Bartolo uses parliamentary privilege to hit out at ‘freemasons’ in Bank of Valletta
Bank deplores Labour MP’s statements on property fund fiasco
Labour MP Evarist Bartolo yesterday accused the financial regulator of abdicating its duty in the way it handled the investigations into the La Valette multi-manager property fund.
Speaking in parliament, Bartolo took up the mantle of some 2,000 investors which he said were sold a product that was designed only for experienced investors.
In a jibe at anti-divorce campaigner Andre Camilleri, the deputy chairman of the MFSA, Bartolo – a promoter of the divorce bill – said it was “useless to have people promote the family when as regulators they have the power to prohibit these scandals from taking place… and instead they give banks immunity to sell such professional products to retail clients.

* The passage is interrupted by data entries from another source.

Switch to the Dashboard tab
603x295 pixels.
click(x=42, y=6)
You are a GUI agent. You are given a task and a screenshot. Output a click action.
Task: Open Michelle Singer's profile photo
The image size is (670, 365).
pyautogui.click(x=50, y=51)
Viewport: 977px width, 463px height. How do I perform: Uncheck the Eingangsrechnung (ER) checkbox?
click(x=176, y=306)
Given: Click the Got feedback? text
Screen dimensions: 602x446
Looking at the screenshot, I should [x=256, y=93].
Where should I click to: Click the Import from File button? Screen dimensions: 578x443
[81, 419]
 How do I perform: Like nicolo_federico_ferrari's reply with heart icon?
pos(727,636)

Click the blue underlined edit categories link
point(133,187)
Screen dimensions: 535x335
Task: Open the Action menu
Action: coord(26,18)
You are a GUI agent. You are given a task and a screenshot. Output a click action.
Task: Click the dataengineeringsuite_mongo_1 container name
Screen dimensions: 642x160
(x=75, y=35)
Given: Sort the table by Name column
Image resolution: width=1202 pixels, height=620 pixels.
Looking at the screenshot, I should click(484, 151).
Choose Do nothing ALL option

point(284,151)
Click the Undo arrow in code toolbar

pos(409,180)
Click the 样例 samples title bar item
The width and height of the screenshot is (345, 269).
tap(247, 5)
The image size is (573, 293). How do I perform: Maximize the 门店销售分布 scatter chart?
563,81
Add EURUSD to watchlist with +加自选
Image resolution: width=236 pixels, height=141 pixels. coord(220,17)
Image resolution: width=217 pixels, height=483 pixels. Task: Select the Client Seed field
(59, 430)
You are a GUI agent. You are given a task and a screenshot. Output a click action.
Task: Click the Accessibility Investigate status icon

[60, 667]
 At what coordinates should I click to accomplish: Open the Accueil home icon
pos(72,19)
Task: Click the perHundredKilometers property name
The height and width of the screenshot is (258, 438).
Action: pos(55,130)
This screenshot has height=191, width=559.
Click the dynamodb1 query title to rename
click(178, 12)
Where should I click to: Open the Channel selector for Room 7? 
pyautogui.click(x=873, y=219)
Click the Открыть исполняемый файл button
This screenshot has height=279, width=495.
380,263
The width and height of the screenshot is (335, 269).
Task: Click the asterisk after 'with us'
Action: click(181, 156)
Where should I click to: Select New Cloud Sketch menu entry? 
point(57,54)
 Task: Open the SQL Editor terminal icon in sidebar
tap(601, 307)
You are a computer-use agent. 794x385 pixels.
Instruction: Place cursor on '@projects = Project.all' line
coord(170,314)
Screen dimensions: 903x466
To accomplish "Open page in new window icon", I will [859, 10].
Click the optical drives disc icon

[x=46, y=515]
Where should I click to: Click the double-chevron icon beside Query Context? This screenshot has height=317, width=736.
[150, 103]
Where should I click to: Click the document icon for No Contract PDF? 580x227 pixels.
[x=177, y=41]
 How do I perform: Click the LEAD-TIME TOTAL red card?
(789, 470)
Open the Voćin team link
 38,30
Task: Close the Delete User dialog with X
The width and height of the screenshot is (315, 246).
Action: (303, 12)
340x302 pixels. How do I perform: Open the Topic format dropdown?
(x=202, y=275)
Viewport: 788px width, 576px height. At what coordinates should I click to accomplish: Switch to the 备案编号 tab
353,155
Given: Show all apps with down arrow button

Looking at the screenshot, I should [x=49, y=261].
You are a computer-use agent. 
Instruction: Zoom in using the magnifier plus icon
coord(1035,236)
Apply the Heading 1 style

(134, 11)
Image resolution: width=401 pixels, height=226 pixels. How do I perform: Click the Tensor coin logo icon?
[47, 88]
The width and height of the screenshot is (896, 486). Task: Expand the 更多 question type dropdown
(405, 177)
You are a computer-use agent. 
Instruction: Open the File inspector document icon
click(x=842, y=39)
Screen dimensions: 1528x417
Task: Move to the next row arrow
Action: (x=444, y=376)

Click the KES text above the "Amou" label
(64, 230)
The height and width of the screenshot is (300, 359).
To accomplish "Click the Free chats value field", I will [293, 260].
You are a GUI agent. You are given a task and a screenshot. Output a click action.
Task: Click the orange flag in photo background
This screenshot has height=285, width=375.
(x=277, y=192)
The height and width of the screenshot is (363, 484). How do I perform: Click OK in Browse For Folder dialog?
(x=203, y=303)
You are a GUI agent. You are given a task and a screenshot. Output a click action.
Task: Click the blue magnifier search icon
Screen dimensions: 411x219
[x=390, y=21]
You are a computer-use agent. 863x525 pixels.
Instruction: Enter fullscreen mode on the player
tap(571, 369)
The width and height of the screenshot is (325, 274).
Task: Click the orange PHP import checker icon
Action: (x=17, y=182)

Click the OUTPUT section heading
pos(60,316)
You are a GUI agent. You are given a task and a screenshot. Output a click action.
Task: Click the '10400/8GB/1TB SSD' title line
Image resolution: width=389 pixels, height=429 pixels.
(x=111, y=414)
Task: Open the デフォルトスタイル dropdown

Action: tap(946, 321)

“If the MFSA is allowed to carry on this manner it would be an accomplice in a scandal that has broken hundreds of families,” Bartolo said.
Bartolo also hit out what he called was a “network of freemasons scratching each other’s backs” when he said the MFSA was not acting on evidence that revealed insider trading.
“There are people who don’t want the MFSA to issue information that will reveal a network of freemasons,” he said of the reports into the investigations being carried out by the MFSA. The regulator is contesting demands to issue the reports to each investor involved in the property fund saga.
Bank of Valletta said it greatly deplored his remarks. “They are both grossly offensive and completely untrue and without foundation,” a BOV spokesperson said.
The Labour MP also said the mater was now up to government to reckon with, referring specifically to finance minister Tonio Fenech, who appoints the bank’s chairman as the largest institutional shareholder.
Bartolo also said BOV employees and directors had alerted friends and family who had invested in the property fund, which led to the withdrawal of some €16 million from the fund – almost 16% of its total value. “The MFSA has the evidence of how this took place and the names of the people involved, and yet it does nothing about it… it is becoming an accomplice of this scandal. If it betrays its mission and supports BOV’s directors it would be destroying families and not strengthening them.”
Bartolo said the MFSA reports into the property fund saga would reveal a picture of society similar to that in George Orwell’s Animal Farm, “where some families, those with networks, are more equal than others…”.
Bartolo also dubbed BOV’s compensatory 75c share offer as a “meagre offer” in return to drop any legal liability against the bank. “We need the MFSA to take steps and protect the families conned and robbed, and not ‘nice’ words about the family as those in the MFSA’s echelons say.”